Warum scheiden wohltut

Arbeitsplatzwechsel, Scheidung, wer plant das schon für seine Zukunft mit ein? Viele leiden unter Versagensangst und bleiben lieber in der Komfortzone, was Berufs-und Liebesleben betrifft. Dabei kann man fast jede Krise als Chance nutzen.

von LIEBES LEBEN - Warum scheiden wohltut © Bild: Nathan Murrell

Ohne Zweifel können Verlusterfahrungen sich tief ins Bewusstsein eingraben. Etwa, wenn man als Kind eine unsichere Bindung zu den Eltern hat oder Bezugspersonen häufig wechseln. Oder Vater und Mutter zwar körperlich anwesend, aber emotional unerreichbar sind. Dieser Mangel führt nicht selten zu einer frühkindlichen Erschütterung, einer Traumatisierung der Seele (griechisch "trauma" für Erschütterung, Wunde). Wenn Eltern das Kind durchwegs wie Luft behandeln und ihm das Gefühl geben, unerwünscht zu sein, können sich nur unter erschwerten Bedingungen ein stabiles Selbstbild und Selbstwertgefühl entwickeln.
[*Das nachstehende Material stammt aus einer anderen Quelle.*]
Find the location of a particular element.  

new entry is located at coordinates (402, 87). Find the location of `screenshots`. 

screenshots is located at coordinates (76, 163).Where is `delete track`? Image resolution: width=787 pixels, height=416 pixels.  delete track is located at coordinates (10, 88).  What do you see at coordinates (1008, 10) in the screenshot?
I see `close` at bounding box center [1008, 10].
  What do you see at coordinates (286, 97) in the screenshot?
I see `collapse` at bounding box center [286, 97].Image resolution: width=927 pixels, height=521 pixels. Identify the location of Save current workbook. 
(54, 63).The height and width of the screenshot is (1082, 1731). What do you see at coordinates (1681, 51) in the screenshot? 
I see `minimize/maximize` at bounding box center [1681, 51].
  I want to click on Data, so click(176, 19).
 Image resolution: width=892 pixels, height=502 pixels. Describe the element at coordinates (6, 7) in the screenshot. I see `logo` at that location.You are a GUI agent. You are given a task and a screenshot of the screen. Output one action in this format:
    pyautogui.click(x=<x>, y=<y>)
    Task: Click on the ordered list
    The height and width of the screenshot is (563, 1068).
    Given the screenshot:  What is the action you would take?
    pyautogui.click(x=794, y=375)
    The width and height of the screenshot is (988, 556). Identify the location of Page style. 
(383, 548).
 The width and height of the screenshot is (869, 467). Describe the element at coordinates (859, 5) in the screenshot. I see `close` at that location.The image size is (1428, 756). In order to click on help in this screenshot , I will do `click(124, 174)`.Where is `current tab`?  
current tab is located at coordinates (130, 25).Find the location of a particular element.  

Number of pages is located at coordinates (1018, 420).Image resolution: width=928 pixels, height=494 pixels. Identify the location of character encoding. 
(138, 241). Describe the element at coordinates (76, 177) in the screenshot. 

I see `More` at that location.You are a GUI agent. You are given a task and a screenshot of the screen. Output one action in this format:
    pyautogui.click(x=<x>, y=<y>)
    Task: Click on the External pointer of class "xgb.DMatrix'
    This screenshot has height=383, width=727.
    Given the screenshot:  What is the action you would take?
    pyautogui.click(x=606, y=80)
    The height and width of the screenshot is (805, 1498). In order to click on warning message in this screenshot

Im Erwachsenenalter binden sich davon Betroffene umso stärker an Routinen. Für sie ist es wie der Weltuntergang, wenn ein Jobverlust oder eine Scheidung eintritt, weil, ja weil sie das Ende einer Beziehung - ob nun zur Arbeit oder in einer Partnerschaft - weitaus dramatischer und eher als persönliches Versagen erleben als jene, die nicht unter Bindungsangst und Verlustangst leiden. Richtig gelesen: Die beiden Ängste haben miteinander insofern zu tun, als sie gleichermaßen einer oftmals brüchigen Bindung zu den ersten Bezugspersonen entstammen. Ein lebendes Gegenbeispiel ist der Weststeirer Fritz Walter. Er war als pragmatisierter Beamter abgesichert. Es hätte ewig so weitergehen können: Fritz Walter war verheiratet und hatte einen sicheren Job. Dass es anders kam, lag an einer Art Wunder, dem "Wunder der Resilienz" (lateinisch "resilire" für "abfedern"). Und an seinem kreativen, ja schöpferischen Umgang mit dieser Lebenskrise. Fritz Walter gelang es tatsächlich erst just nach und vielleicht sogar dank seiner Scheidung, seinen lang gehegten, ganz individuellen Traum zu leben. Zunächst mietete er ein kleines Lokal am Franziskanerplatz in der Grazer Altstadt. Ohne Geschäftspartner oder Mitarbeiter stellte sich der vormalige Beamte zunächst selbst hinter die Theke und kredenzte Bier, Wein und italienische Antipasti - spürbar mit der Seele eines italienischen Padrone: der Startschuss zu einem Erfolgskonzept, das aus einem -ja eigentlich krisenhaften -Umbruch im Leben, aber im Grunde ebenso seinem geheimen Lebenstraum entstand.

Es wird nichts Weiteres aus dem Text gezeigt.